Halina znalazła się w punkcie bez wyjścia. Wiedziała, iż z synem nie wygra. Poza tym wysyłanie dziecka na siłę do dziadków raczej nie jest dobrym pomysłem. Jednak na rozwój wydarzeń nie musiała długo czekać.

Mam pomysł


"Wpadł do kuchni jak torpeda. Czułam, iż zaraz usłyszę coś, co zwali mnie z nóg. 'Mam pomysł, pojadę do babci z Karolem. Z kolegą nie będę się nudził' – powiedział i pobiegł do swojego pokoju.

Sama nie wiedziałam, co o tym myśleć. Jednak po rozmowie z babcią zrozumiałam, iż pomysł nie dojdzie do skutku.

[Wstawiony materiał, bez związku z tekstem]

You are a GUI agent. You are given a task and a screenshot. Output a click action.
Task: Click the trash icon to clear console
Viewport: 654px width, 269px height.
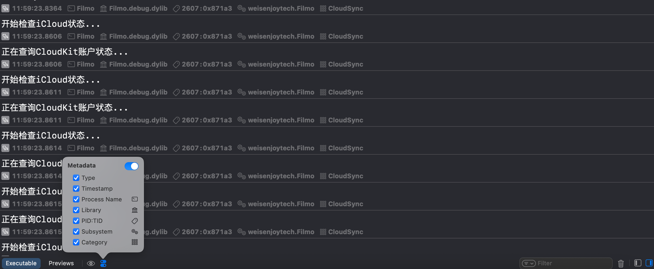621,263
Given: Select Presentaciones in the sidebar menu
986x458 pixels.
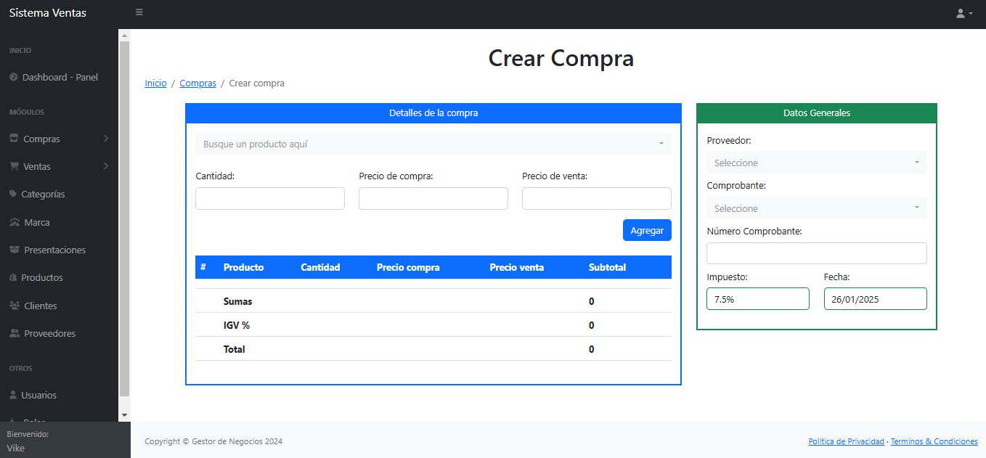Looking at the screenshot, I should pyautogui.click(x=54, y=250).
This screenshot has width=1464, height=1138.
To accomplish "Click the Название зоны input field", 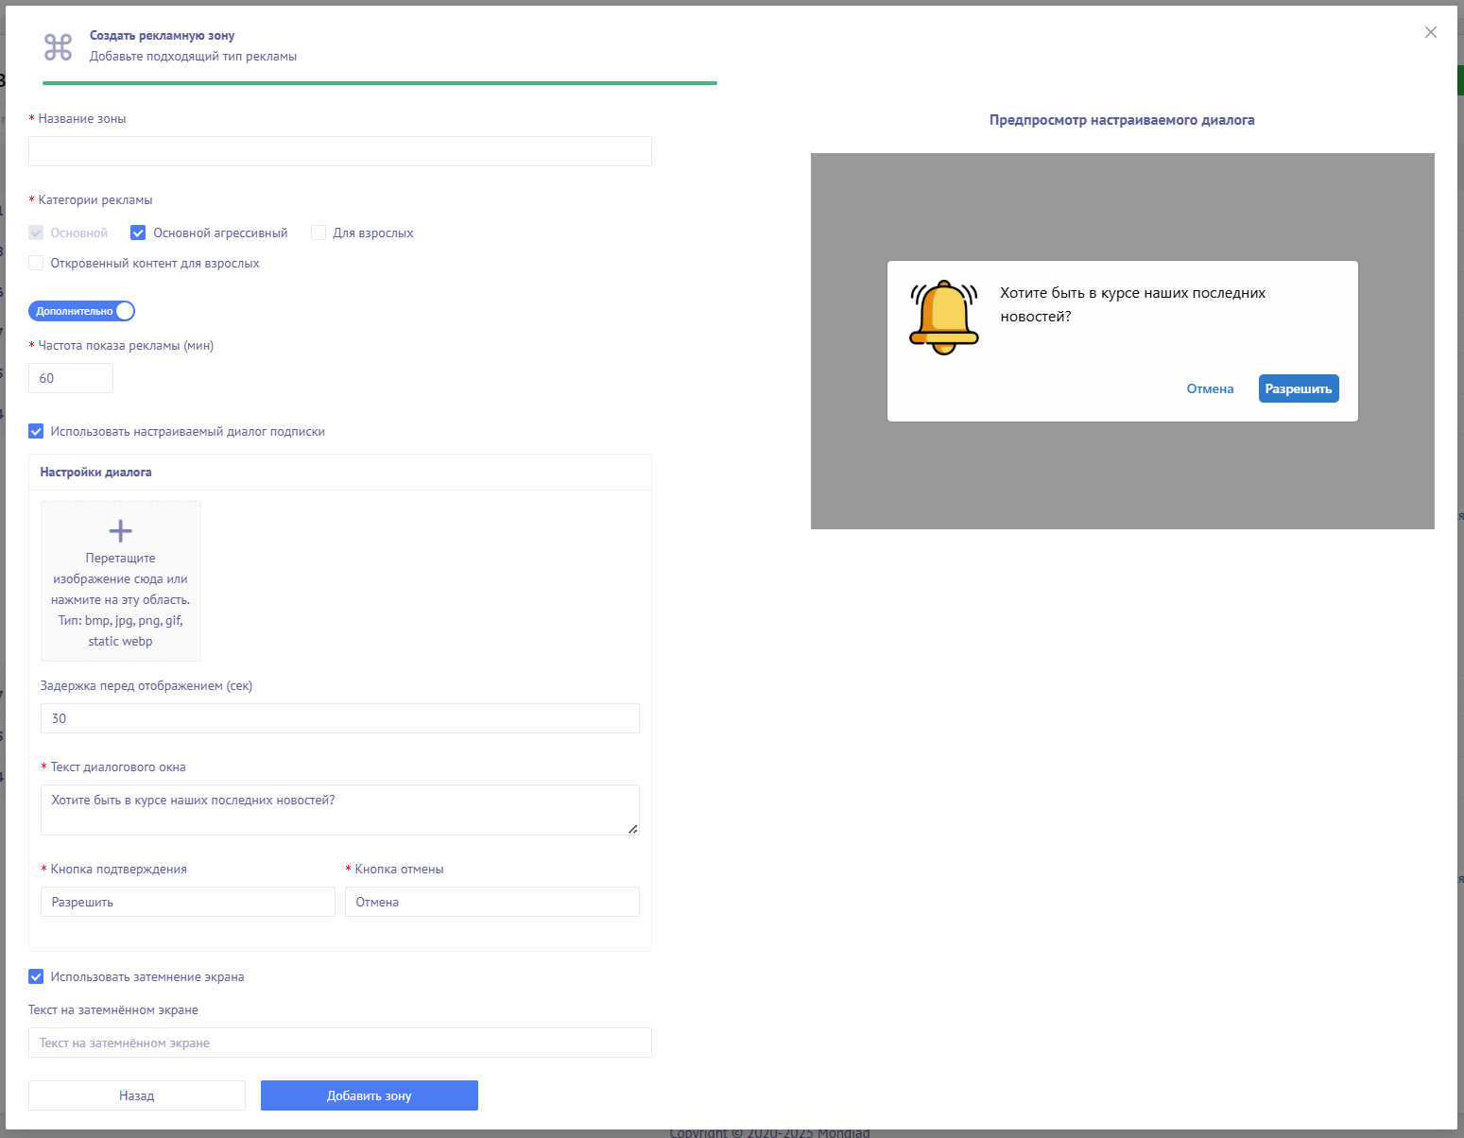I will tap(340, 151).

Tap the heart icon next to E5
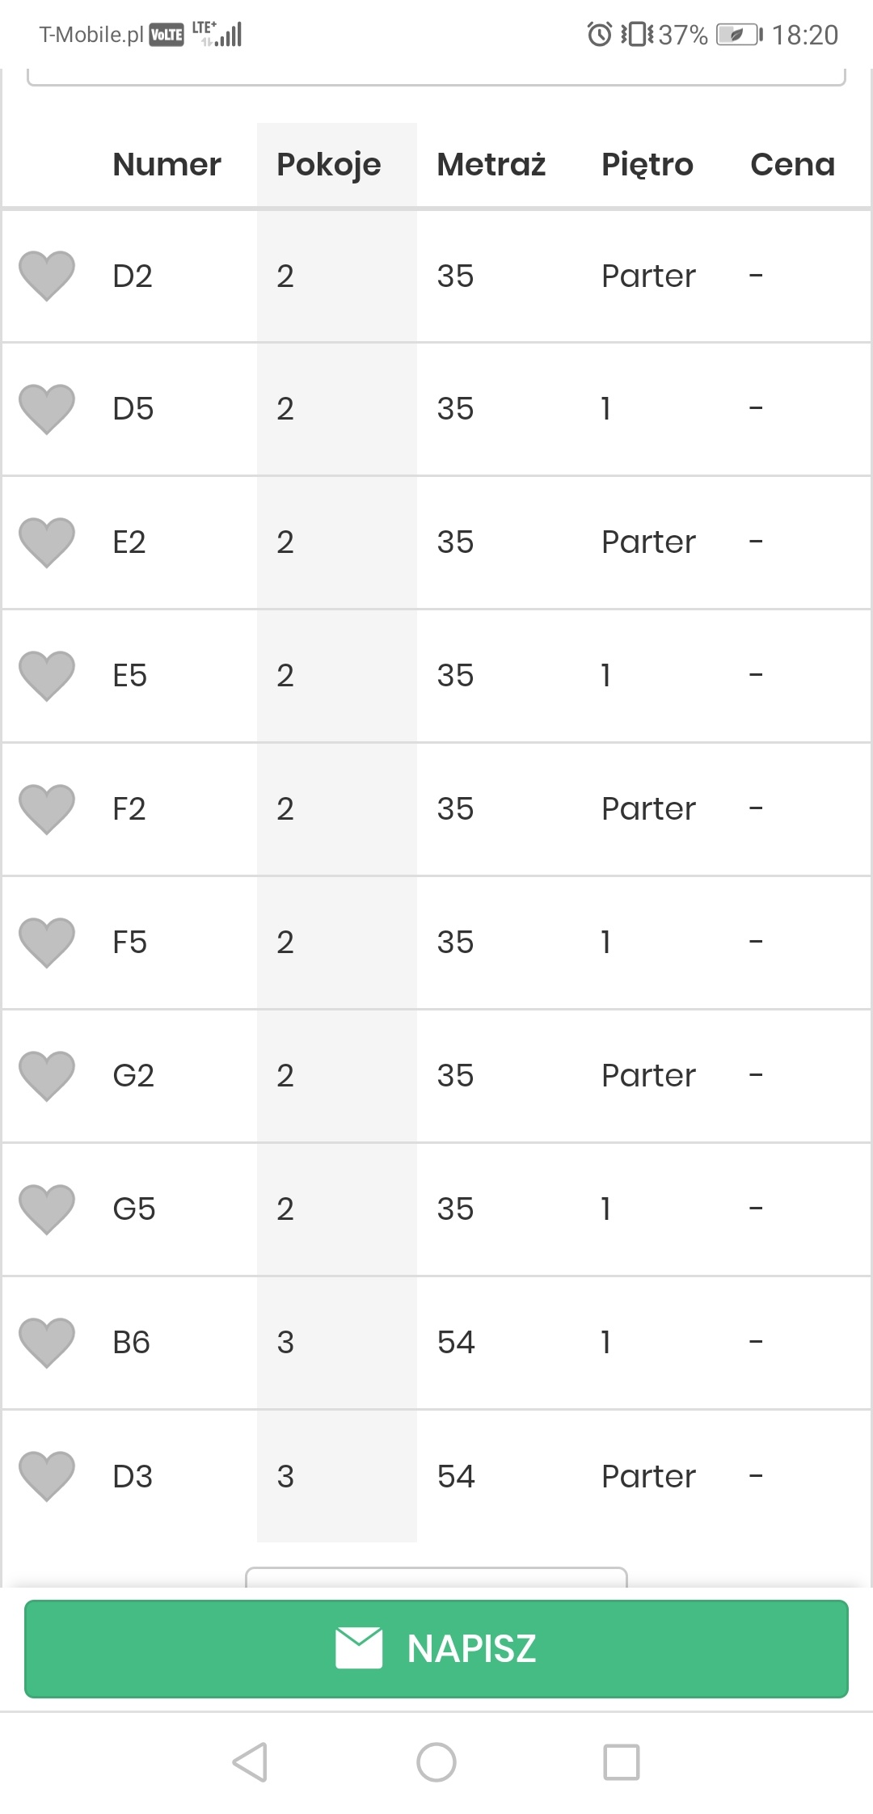[x=47, y=675]
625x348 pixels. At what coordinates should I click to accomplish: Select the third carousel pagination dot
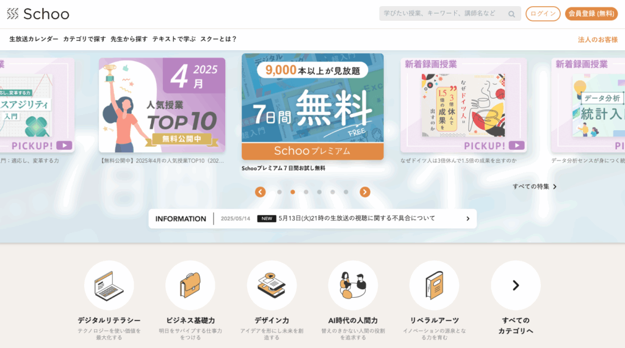(x=306, y=192)
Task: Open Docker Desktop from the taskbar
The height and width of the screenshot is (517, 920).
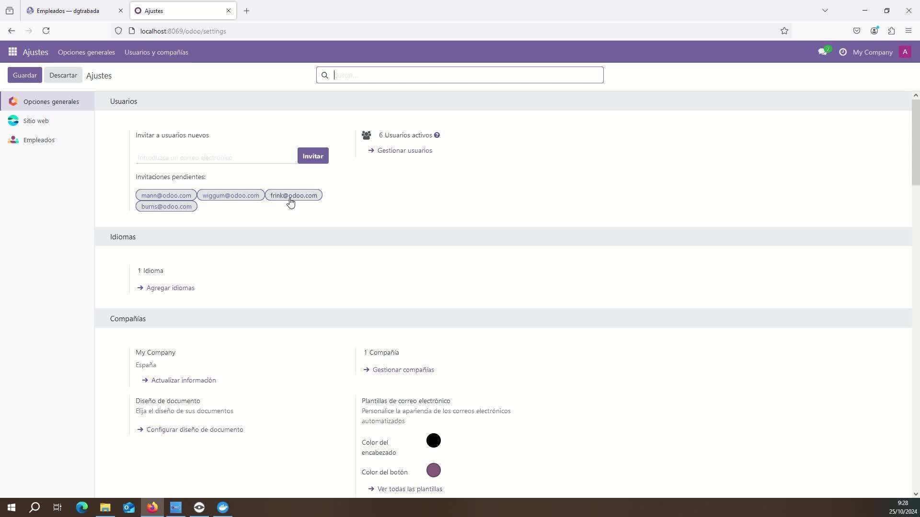Action: point(223,507)
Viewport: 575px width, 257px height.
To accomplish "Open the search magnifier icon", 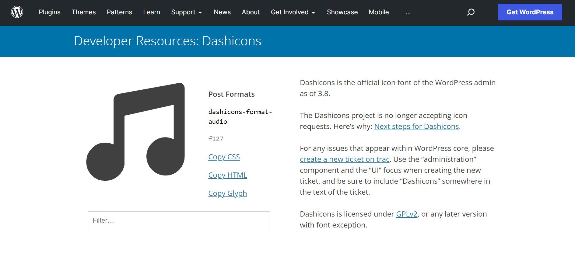I will [471, 12].
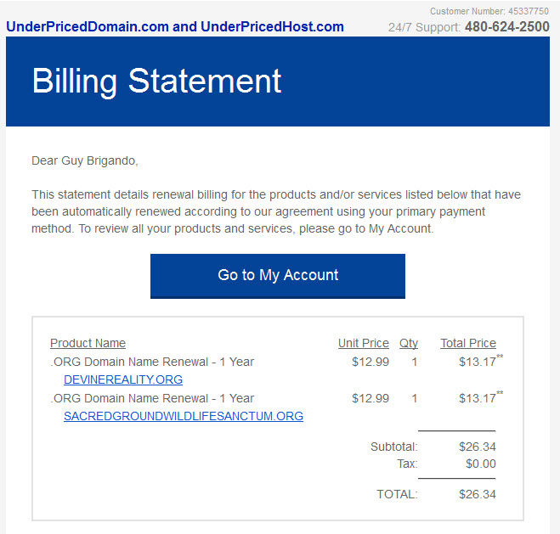Click the second $13.17 total price
The image size is (560, 534).
click(480, 397)
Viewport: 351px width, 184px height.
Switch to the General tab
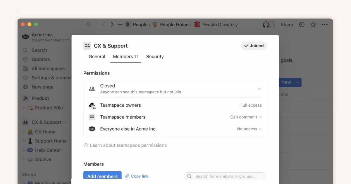(97, 56)
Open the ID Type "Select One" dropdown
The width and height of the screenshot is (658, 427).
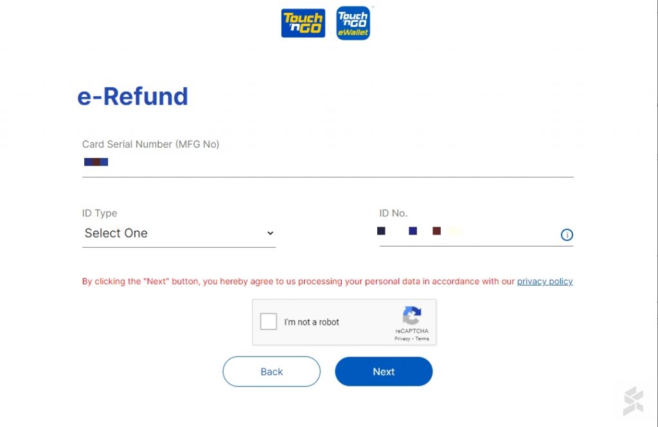(179, 233)
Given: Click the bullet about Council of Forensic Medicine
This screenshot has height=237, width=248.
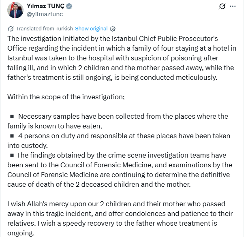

Babcia powiedziała kategoryczne: 'nie'. 'Nie ma mowy, nie będę opiekowała się dwójką chłopców. Obcego do domu nie wpuszczę' – usłyszałam.

No i tak wygląda sytuacja. Ciekawie na pewno nie jest. Karola nie jestem w stanie przekonać do samodzielnego wyjazdu, a babcia na pewno się nie ugnie. Sytuacja bez wyjścia, z kategorii beznadziejnych. Do wyjazdu, który na chwilę obecną nie dojdzie do skutku, pozostało jeszcze kilka dni. Może macie pomysł, jak rozwiązać zaistniałą sytuację?".